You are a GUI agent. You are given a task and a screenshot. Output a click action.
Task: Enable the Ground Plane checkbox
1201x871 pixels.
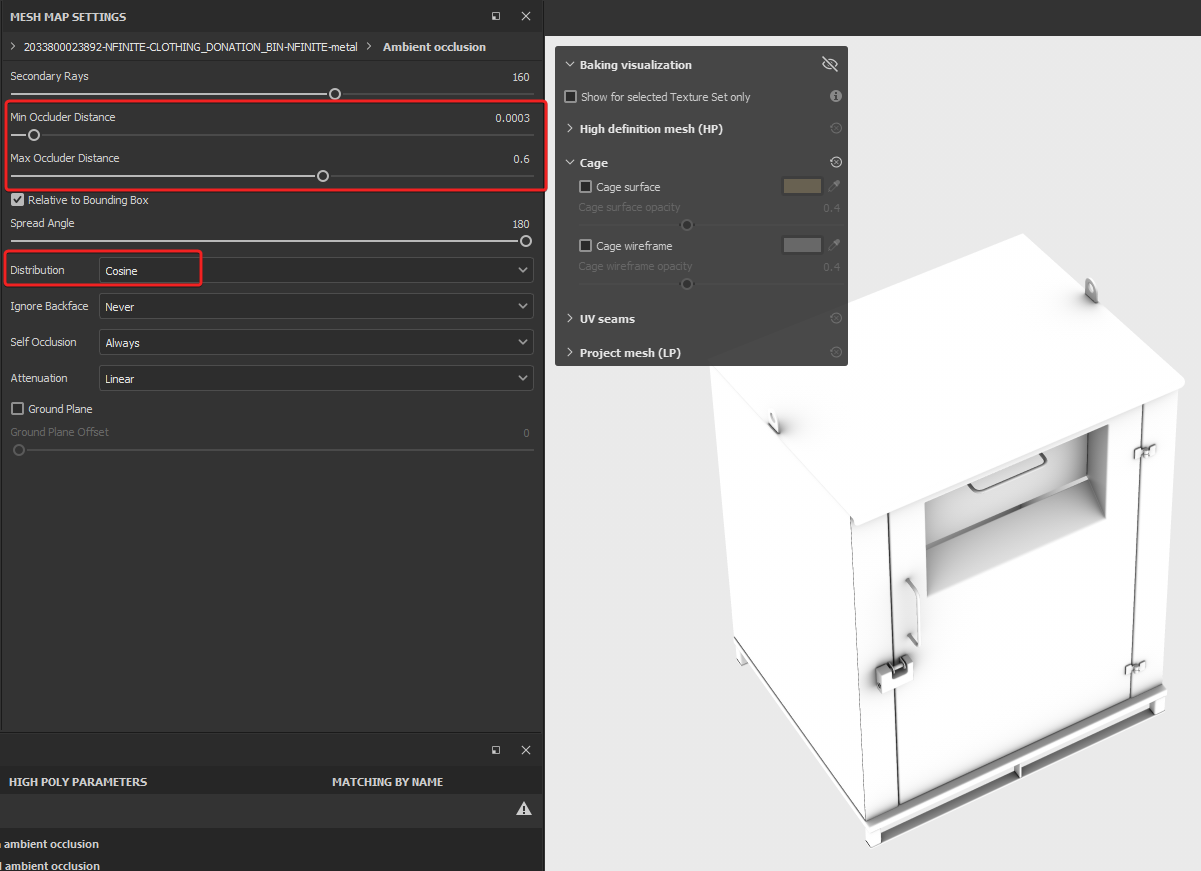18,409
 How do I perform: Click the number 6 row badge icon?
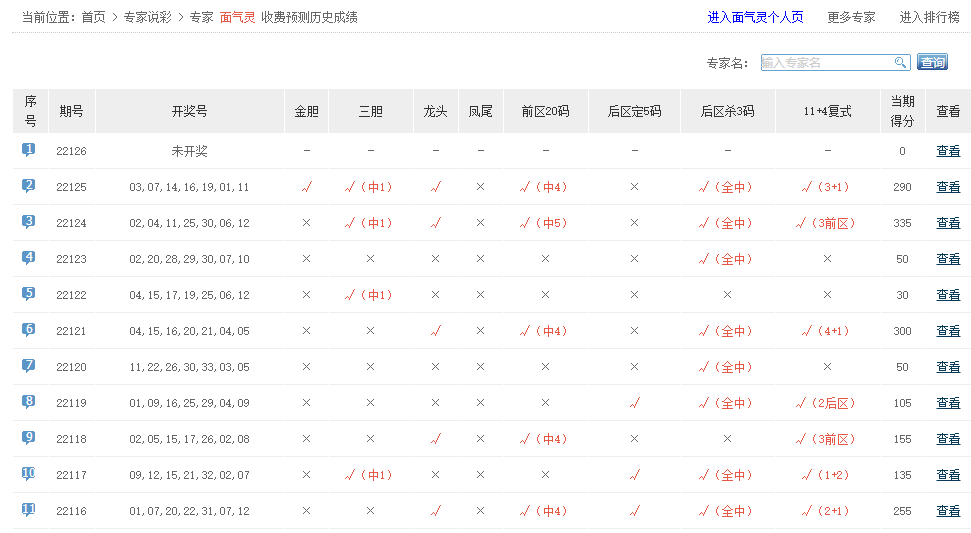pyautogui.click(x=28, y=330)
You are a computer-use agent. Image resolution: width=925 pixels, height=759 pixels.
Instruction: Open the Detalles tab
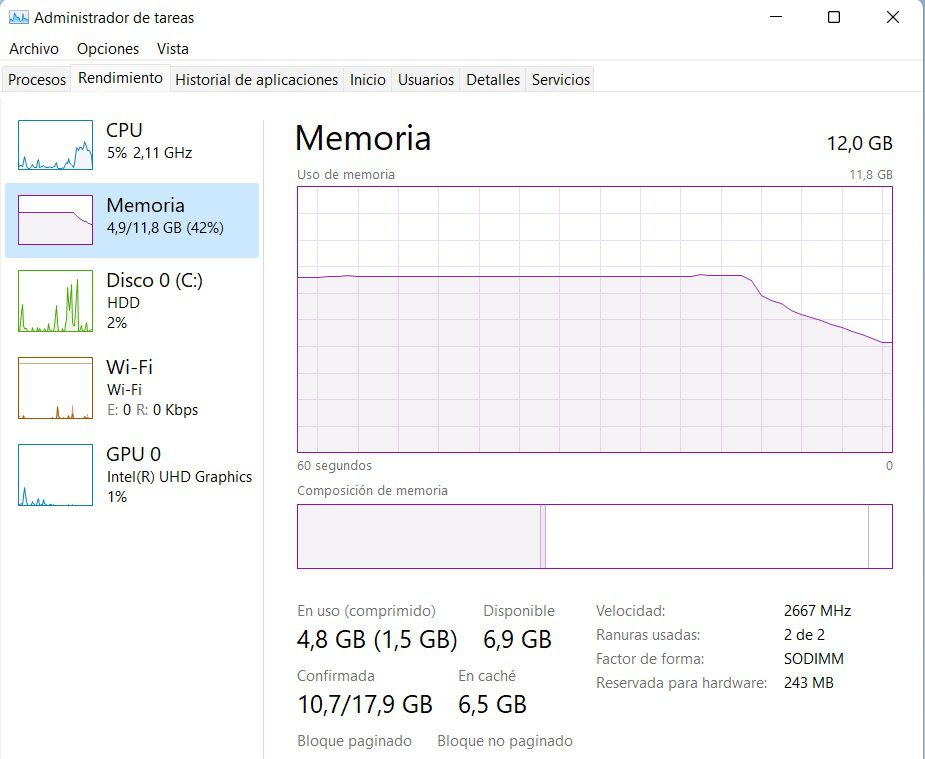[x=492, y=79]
————
(Work request):
Your copy should consist only of the lines from the one containing "1201x871 pixels." through the last line of the entries above, reproduced exactly, without pictures.

(Result of this task):
1201x871 pixels.
18,409
 How do I perform: Click the number 6 row badge icon?
pyautogui.click(x=28, y=330)
You are a computer-use agent. Image resolution: width=925 pixels, height=759 pixels.
Instruction: Open the Detalles tab
[x=492, y=79]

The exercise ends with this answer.